La apesadumbrada cabeza pendía próxima al pecho de Bonne, pero César alcanzó a ver el mohín del rostro de su esposa y el mechón de cabello rojizo que el viento nocturno de las montañas había posado, cual pálido y parpadeante rayo de sol, sobre un flamígero seno.

Vigorce alzó la mirada de Bonne y la dirigió al rostro de César.

– ¡Ellos la encontraron! -De pronto hablaba de forma clara y rencorosa. Había llegado a su límite y ahora César iba a saber qué había provocado tan sorprendentes intensidades de rabia y desolación-. Vuestros soldados rasos yacían en torno a ella sobre la hierba -dijo- toqueteando su cuerpo desnudo. -De modo que era eso. César le miró fijamente, comprendiéndolo todo: su capitán a sueldo idolatraba a Bonne y el hecho de que los soldados la tocaran la había profanado.

César imaginó a los tres soldados sobre la verde ladera. Uno se arrodillaba con las manos juntas y parecía rezar, como un santo en una pintura; se hallaba ante la cabeza de Bonne. Su cabello, más rubio que en la realidad, se desparramaba en abanico sobre la hierba en torno a sí, y desde él se extendía su cuerpo escarlata, retrato no tanto de la estupefacción de un millar de picaduras de abeja como de la languidez de un consumidor de opio. Estaba medio tendida, medio sentada, todavía era capaz de apoyarse sobre un codo y de doblar una rodilla, y contemplaba un cielo azur en el que tres urracas volaban en una dirección y una cigüeña, en la contraria. Asiendo su pecho izquierdo (o en la pintura su parte superior) se hallaban los cinco dedos de un soldado que había tenido la sensatez de sentarse tras ella, y cuya otra mano le arrancaba aguijones. Esbozaba una expresión de jovial, si no autoindulgente, buena voluntad. En el rostro del tercer soldado, sin embargo, se hallaba pintada la lujuria. Yacía tendido boca abajo sobre la hierba, perpendicular a la pierna alzada de Bonne y en el sentido de la pendiente, de modo que César pudiera verle atisbar entre los derretidos muslos y hacia la febril dicha del tronco inflamado de Bonne.

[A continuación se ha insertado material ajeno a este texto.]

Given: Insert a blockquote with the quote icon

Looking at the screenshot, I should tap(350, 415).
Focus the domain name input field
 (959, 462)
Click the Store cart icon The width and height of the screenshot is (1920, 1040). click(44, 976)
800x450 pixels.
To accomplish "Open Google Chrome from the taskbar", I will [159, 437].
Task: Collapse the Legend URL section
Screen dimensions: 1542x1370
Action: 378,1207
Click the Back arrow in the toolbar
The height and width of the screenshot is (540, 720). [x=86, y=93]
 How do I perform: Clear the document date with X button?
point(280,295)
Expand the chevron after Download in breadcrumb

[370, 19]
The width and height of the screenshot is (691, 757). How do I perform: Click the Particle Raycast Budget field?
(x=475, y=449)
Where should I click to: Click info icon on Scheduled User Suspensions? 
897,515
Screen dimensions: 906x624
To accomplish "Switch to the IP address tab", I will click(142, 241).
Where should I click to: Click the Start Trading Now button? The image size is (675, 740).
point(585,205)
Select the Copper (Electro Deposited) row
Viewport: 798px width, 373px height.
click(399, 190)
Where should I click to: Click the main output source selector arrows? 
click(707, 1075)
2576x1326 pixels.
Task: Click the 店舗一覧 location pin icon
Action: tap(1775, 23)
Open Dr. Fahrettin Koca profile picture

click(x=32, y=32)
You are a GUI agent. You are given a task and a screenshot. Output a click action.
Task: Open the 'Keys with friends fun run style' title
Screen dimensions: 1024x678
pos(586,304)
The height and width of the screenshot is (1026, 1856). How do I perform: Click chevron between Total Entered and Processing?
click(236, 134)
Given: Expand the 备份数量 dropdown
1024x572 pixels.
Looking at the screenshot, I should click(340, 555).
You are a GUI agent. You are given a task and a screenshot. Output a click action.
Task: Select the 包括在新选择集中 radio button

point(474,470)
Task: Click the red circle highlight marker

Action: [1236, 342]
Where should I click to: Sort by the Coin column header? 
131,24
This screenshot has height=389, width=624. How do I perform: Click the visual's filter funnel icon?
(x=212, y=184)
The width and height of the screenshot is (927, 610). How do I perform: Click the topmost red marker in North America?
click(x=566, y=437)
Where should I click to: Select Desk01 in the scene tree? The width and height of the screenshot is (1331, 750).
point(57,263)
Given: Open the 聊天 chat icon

A César le gustaba esa imagen por su colorido, su composición y su simplicidad moral al mostrar a un hombre que oraba, otro que prestaba su ayuda y otro que lanzaba miradas lascivas. Cuando retornó de ella, sin embargo, fue para descubrir el deseo que crecía en él, más intenso y más ardiente a cada instante a medida que sus ojos atravesaban con ese fin el refulgente ardor con que la piel de Bonne se ceñía a su suntuosísima carne.

Un pensamiento le invadió de pronto, venido de la nada cual pájaro surgido del sol.

– Podría morir -dijo, y cogió a su esposa de entre los reticentes brazos del capitán.